(Subtitle: hit the deck. She's baring her soul again.)
Ok. So, it's late here. I need to be in bed. But I can't sleep. Because I'm writing a dang blog post in my head.
Better out than in, as Shrek would say.
Some people who know me personally might think I'm relieved that the church is closing. I've spent parts of the last few years discouraged about our lack of growth. I'm a VERY impatient person. I want things to happen, like, yesterday. And when they don't, I start doubting.
God. Myself. My husband's concern for our family's best interests.
In the last post, I commented that I was having to trust in God and in Jason's ability to hear from Him. Now, don't get me wrong - I don't think that God is any respecter of persons. I think I can hear from Him just as well as Jason can.
But, I also know that Jason isn't like me. He's calm. Oh my gosh, is he ever. He's the complete opposite of me. While I'm sitting at work today having an anxiety attack, wondering what we're going to do next, Jason isn't bothered. He knows that God will take care of us, and show us what we're going to do next.
I know that if I'm the one making this decision, not only am I likely to get impatient and make the wrong one, I'll end up second guessing it and driving myself and everyone around me up the wall.
And I wonder if this is all my fault. Did I have enough faith? Did I work hard enough to bring people into the church? Was I friendly enough to visitors when they came in?
It's just like 2002 all over again - that was the year Jason and I lost our jobs, both connected to the church, within three days of each other. In hindsight, I know that it wasn't our fault. There were, literally, people plotting to get us out of the way. (A conspiracy!)
And, I've spent lots of time second guessing our decision to come out here to live. Because Jason was so paralyzed with hurt over what had happened to us, he couldn't make any decision at all. He spent six weeks trying in vain to find a job. We even went and interviewed at a church, only to realize that what they wanted wasn't what we could offer. So I told him that I didn't know what he was going to do, but the baby and I were coming to Mississippi.

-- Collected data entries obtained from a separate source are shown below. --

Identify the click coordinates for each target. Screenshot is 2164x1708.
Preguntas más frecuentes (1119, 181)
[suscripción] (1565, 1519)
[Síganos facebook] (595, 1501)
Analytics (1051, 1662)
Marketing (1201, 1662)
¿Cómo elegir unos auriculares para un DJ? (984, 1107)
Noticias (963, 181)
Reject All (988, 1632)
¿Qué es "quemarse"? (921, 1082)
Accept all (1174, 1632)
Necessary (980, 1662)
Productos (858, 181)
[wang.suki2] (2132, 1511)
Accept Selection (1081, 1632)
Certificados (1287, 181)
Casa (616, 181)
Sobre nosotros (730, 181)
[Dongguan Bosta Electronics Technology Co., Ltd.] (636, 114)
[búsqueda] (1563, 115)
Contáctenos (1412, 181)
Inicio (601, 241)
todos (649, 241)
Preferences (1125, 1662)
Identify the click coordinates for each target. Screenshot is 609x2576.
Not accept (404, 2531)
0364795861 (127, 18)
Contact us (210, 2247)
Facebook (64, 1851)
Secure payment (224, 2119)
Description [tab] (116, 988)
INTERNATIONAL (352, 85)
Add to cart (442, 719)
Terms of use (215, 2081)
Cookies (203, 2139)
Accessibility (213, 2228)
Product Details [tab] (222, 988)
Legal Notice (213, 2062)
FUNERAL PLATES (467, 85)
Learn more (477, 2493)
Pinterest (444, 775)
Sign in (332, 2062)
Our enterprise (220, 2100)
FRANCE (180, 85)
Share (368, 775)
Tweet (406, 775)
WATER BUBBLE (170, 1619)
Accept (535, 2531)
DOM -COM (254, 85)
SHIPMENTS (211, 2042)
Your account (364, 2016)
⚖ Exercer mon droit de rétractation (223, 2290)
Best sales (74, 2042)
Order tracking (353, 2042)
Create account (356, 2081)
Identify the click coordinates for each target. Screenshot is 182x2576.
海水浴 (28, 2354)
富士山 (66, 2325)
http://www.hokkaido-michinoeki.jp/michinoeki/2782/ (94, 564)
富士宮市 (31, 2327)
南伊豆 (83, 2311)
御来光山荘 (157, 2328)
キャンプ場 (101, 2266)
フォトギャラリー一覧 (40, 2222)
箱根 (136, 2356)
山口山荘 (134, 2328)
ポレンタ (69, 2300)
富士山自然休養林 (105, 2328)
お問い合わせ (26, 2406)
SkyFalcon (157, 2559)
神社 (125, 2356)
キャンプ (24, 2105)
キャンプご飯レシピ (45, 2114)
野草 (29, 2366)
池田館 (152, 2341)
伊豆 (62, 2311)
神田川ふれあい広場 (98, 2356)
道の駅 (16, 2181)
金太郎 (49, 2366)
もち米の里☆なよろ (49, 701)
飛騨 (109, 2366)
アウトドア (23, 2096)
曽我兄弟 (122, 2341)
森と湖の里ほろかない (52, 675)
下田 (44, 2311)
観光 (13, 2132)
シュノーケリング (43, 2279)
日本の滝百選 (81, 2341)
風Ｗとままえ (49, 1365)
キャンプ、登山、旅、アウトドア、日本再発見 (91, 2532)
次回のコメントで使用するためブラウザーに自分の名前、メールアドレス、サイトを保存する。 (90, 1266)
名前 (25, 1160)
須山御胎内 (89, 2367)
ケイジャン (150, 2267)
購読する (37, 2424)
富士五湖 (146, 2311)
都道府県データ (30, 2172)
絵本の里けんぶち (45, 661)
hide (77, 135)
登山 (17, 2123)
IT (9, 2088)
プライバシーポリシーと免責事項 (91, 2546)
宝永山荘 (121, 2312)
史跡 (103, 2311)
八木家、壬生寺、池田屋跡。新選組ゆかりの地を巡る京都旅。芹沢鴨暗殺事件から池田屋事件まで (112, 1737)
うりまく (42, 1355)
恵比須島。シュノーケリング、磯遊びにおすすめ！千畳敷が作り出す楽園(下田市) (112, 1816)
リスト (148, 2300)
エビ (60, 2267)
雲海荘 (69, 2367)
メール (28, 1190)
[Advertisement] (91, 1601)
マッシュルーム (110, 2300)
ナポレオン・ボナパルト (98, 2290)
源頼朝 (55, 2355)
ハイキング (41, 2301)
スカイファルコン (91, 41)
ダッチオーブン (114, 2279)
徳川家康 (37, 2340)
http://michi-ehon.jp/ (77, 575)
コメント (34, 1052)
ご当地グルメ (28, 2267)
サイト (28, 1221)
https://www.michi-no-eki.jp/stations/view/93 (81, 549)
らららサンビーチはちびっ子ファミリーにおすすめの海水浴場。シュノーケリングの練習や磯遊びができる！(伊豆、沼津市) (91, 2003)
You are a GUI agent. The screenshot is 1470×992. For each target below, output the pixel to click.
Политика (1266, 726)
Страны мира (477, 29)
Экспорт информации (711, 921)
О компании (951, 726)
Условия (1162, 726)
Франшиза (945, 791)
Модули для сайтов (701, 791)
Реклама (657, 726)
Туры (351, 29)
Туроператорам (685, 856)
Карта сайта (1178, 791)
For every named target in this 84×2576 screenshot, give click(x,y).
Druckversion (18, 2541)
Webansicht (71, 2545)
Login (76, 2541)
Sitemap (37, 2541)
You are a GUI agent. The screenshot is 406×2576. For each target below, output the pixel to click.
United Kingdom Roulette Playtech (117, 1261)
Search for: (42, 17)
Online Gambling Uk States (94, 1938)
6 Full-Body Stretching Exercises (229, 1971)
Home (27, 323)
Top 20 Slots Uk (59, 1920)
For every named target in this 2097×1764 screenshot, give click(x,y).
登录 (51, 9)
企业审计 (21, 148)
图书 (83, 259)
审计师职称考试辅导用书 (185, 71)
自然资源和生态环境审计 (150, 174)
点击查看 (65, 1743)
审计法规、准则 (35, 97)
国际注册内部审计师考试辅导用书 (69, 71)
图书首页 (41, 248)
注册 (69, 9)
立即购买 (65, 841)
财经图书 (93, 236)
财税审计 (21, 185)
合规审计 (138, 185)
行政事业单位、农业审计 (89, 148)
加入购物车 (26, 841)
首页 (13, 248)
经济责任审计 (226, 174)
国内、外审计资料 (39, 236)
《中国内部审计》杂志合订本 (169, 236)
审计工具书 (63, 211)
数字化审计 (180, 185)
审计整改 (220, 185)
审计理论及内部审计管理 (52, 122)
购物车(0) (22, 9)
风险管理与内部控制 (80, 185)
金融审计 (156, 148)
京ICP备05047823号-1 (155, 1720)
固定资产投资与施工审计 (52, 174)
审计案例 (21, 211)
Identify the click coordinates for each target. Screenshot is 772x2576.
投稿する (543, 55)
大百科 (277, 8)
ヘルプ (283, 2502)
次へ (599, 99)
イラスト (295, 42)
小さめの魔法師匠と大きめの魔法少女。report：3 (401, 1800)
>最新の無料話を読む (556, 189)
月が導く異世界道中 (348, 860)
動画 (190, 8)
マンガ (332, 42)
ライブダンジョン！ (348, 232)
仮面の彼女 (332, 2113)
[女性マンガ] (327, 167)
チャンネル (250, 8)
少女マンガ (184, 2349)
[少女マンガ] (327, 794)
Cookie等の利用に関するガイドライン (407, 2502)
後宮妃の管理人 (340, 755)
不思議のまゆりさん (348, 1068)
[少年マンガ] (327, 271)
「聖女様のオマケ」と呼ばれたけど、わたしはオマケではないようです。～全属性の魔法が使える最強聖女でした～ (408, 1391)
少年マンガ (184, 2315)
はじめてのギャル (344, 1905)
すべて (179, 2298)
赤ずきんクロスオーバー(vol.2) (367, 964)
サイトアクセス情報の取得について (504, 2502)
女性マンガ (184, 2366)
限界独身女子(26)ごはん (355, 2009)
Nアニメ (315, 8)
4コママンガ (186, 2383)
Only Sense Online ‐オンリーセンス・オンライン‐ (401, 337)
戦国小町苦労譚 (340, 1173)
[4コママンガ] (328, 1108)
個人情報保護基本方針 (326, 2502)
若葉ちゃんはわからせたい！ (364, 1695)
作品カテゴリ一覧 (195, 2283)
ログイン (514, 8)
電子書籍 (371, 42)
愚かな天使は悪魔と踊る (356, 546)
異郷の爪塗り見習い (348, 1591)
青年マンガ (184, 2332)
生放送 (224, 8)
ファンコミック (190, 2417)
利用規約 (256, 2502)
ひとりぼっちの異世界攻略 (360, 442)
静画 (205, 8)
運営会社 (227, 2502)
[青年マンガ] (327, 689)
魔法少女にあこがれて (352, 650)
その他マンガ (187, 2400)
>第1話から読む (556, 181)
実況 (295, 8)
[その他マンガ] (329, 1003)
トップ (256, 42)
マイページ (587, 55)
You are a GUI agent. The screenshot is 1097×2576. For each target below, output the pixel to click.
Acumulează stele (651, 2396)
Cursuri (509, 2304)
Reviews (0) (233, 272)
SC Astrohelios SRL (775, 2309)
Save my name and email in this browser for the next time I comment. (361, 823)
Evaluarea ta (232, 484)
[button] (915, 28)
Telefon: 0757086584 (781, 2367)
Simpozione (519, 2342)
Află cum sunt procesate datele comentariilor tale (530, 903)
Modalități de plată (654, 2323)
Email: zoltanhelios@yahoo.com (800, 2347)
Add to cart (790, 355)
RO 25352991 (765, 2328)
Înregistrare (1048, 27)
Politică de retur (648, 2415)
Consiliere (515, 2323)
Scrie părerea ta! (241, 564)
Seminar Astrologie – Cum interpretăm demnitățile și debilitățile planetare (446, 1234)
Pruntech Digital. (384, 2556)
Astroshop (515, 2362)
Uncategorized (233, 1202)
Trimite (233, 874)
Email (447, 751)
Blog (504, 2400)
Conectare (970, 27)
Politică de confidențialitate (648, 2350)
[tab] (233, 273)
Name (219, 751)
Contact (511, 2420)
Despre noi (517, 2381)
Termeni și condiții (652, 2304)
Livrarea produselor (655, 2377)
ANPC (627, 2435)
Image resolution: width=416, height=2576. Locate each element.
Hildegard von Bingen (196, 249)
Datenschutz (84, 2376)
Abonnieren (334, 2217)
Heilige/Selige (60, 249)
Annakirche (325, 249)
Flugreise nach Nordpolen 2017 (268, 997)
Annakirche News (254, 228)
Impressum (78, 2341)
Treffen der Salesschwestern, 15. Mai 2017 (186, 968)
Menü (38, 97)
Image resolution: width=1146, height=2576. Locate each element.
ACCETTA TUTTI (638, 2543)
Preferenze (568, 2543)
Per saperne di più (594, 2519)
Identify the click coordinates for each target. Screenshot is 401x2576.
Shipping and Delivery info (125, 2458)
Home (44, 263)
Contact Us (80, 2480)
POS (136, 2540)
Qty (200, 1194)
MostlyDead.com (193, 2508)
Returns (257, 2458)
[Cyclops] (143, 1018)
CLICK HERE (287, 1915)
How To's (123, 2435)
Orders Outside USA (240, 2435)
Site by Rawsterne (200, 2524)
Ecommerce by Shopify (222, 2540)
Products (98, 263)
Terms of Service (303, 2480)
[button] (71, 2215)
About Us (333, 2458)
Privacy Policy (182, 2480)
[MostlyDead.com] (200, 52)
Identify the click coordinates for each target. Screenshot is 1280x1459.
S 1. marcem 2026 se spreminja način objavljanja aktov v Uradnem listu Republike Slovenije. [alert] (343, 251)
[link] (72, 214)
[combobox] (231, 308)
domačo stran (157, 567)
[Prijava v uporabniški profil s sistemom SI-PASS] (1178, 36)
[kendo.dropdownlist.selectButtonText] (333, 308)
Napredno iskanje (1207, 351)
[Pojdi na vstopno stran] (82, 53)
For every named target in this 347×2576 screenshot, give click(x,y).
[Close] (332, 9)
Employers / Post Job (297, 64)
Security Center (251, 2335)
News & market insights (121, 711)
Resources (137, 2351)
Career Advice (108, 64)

Did God take care of us after we got out here? Sure He did. Even when it came to church. For the first year, we attended a great church half an hour from here that helped us to heal and grow so that we could get past the hurt we'd suffered. Once I was once again under solid biblical teaching, I realized that in our old church situation, so much emphasis had been placed on the wrong things that I was starving spiritually. I was chasing after the wrong things, things that were temporary, because that's what the leadership at that church was doing. And Jason and I were part of that leadership.
When we were married, I thought I knew how our life was going to turn out. (Yeah, don't we all?) After four years, that life I thought I was going to have was gone - through no fault of our own.
Will we ever get back to that place where church is the ONLY thing in our lives? Where the ONLY people we know are in the church? I don't know. I don't know if Jason will ever be full-time staff at a church again. I don't know if I'll ever be identified as a minister's wife again. At this point, I can't even wrap my mind around starting over at a new church, with a new group of people. And having to explain to them how we ended up here.
Although Jason wouldn't agree with me on this point, I find it rather humiliating, like we've failed. I read our college alumni magazine, and see the great things that our schoolmates are doing for God, and I wonder - what did we do that was so wrong, that we've been denied success in that arena?
Maybe what I need to come to grips with is not just my concept of what "church" is - because "church as usual" isn't sounding real appealing to me right now. Maybe I need a new perspective on what "success" is too.
Don't worry - I don't expect to be on this train of thought any longer.
I just needed to get a few things off my chest.